§ Input records:
╔══
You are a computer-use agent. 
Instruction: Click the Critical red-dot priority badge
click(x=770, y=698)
╚══
╔══
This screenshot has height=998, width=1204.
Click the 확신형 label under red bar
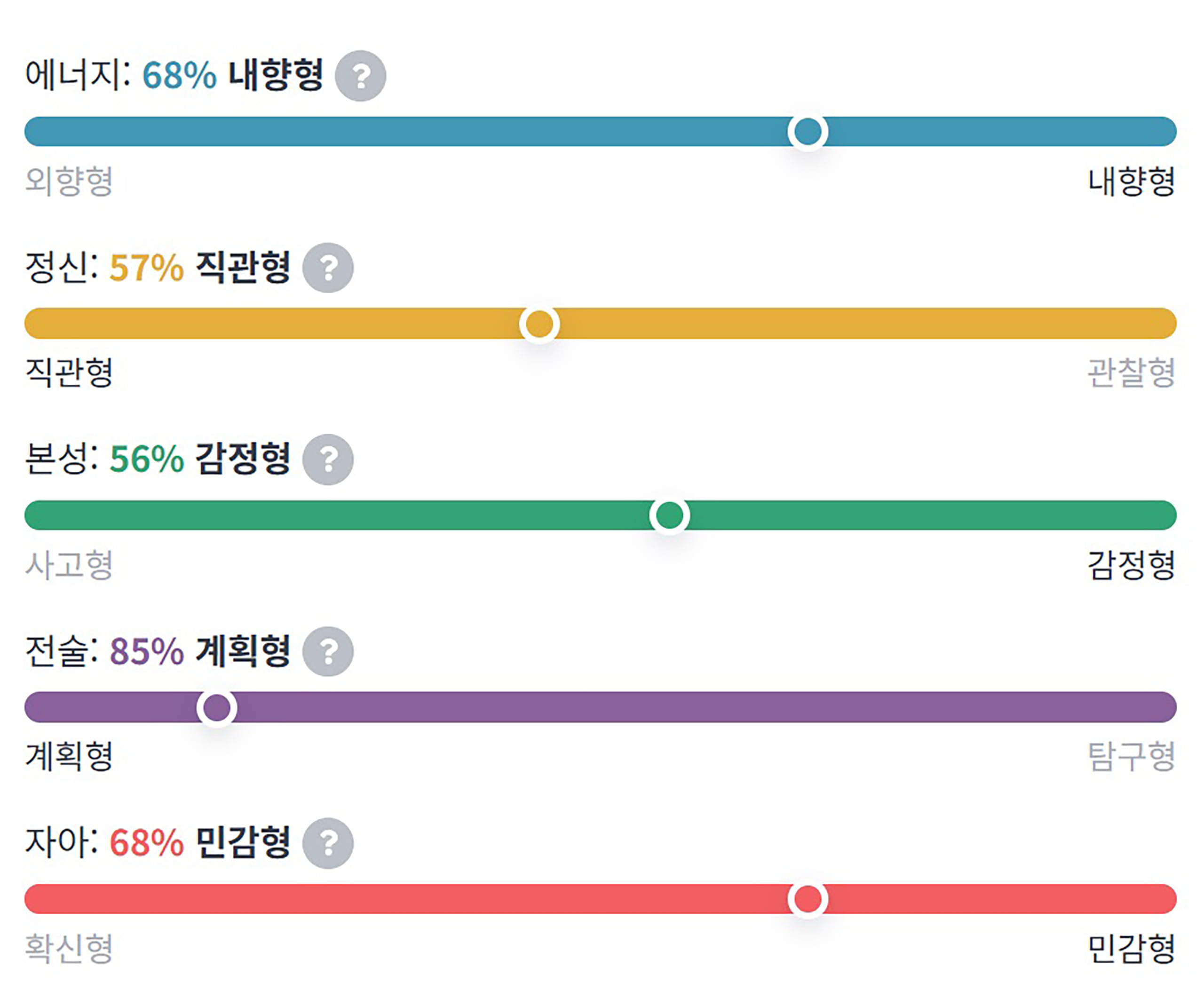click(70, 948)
╚══
╔══
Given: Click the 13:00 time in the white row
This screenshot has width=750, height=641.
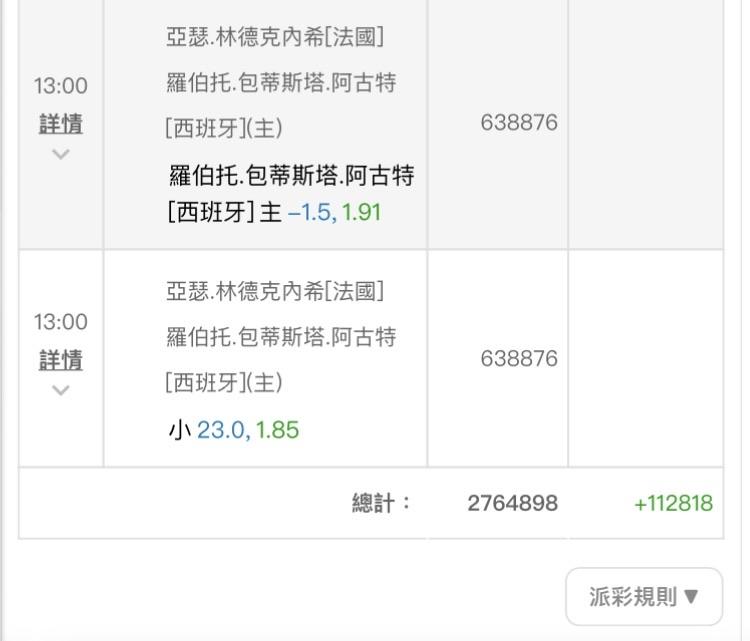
╚══
§ Aim:
Arrange the lines from the one containing "You are a computer-use agent." up to and including the one containing "click(x=770, y=698)" as a numbered list, omitting any blank lines.

§ Output below:
1. You are a computer-use agent. 
2. Instruction: Click the Critical red-dot priority badge
3. click(x=770, y=698)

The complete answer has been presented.